To make using the installed tools a little bit easier, you can add an alias to your MacOS or Linux shell that will automatically use the HPN-SSH version of the scp tool together with the necessary options. Furthermore, you can add your identity file (-i option) so you don't have to enter your password every time. For Linux enter the following command:

alias hpnscp='/opt/hpn-ssh/bin/scp -P 2222 -i <identityfile> -oNoneEnabled=yes -oNoneSwitch=yes'

For MacOS enter:

alias hpnscp='/opt/hpn-ssh/bin/scp -P 2222 -i <identityfile> -oNoneEnabled=yes -oNoneSwitch=yes'

Similarly to using the normal scp tool, you can now simply enter:

hpnscp <yourfile> <username>@archive.surfsara.nl:<target name>

to transfer your files.

The identity file, user name and/or port number can also be configured in the SSH configuration file, see for example this tutorial.

Auto alias

To avoid having to define this alias for every terminal session, you can add it to a file ~/.bash_aliases. This file will automatically be loaded by the ~/.bashrc file upon opening your terminal, depending on your operating system. If not, make sure to add the following lines to ~/.bashrc:

if [ -f ~/.bash_aliases ]; then
    . ~/.bash_aliases
fi

Changes will take effect after you restart your terminal session or run the file yourself.

GridFTP

GridFTP is supported by the archive. To transfer data to the archive by the gridFTP protocol you need to have access to the globus-url-copy command or uberftp. These clients are available on the grid user interface machine (ui.grid.surfsara.nl) and Snellius.

For information on how to obtain a (DigiCert) certificate, please refer to the Grid documentation on certificates.

Transfer data using Globus client

The globus client is installed on our Archive service and you can use the globus-url-copy tool for transferring data from the Archive.
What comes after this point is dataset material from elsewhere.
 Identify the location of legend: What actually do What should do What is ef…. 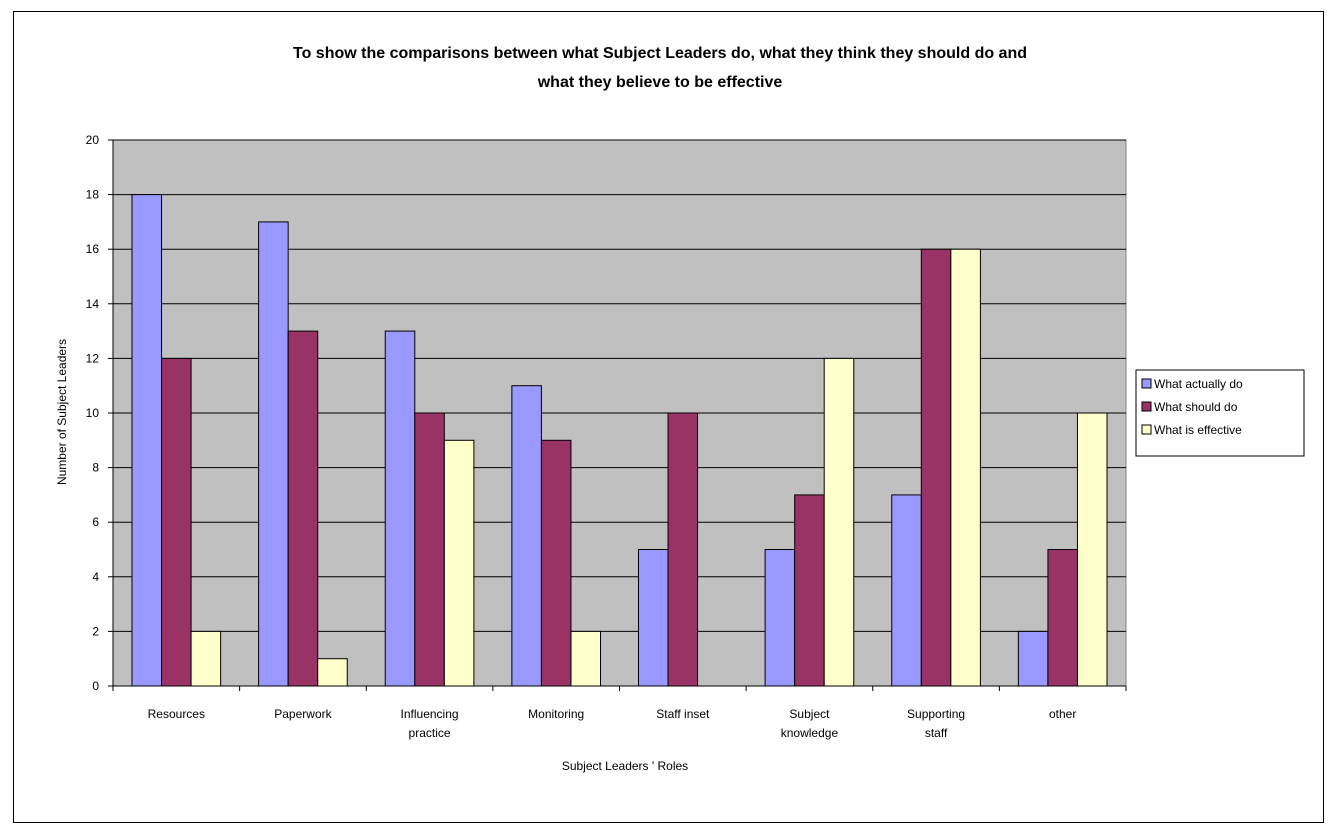
(1220, 413).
Globus-url-copy supports gsiftp: (GridFTP), ftp://, http://, https://, and file:/ protocol specifiers in the URL. For more technical guidance in using the globus-url-copy tool, please visit the globus client documentation page.

Connection of Grid Certificate to Archive usage 

To connect your grid certificate with the user account on the archive server you must contact the helpdesk of SURFsara and send them your distinguished name (DN) from your grid certificate If you followed the grid installation guide your certificate should be located in the {{cd $HOME/.globus}} folder in your UI account. To access the needed information login to the UI

ssh <username>@ui.grid.sara.nl

From UI initialize the proxy with:

voms-proxy-init --voms pvier

You will need to authenticate with the password you used to export the certificate. If this was successful you should be able to read out the DN information with the following command:

voms-proxy-info

Among much other information, you will find the line subject which will have a format similar to this

Issuer: /DC=org/DC=terena/DC=tcs/C=NL/O=<YourOrg> B.V./CN=<YourName> Your@mail.nl

Once you have this information send a mail to our helpdesk with this line and refer to GridFTP usage. Your connection will be set up. You will receive a mail when this is done. 

Usage of GridFTP

The Data Archive GridFTP server is: archive2.surfsara.nl Once you have the connection set, you can use the {{globus-url-copy}} command to list or transfer files to the Archive, i.e: List files in a directory: The Data Archive GridFTP server is: archive2.surfsara.nl Once you have the connection set up, you can use the globus-url-copy  command to list or transfer files to the Archive, i.e: List files in a directory:

globus-url-copy -list gsiftp://archive2.surfsara.nl/home/<username>/

Copy a data file from grid ui to archive:

globus-url-copy file:///home/<username>/<filename.tar> gsiftp://archive2.surfsara.nl/archive/<username>/<filename>

Use the -help function for more details

globus-url-copy -help

Please also read our guidelines for storing data and do not store small files.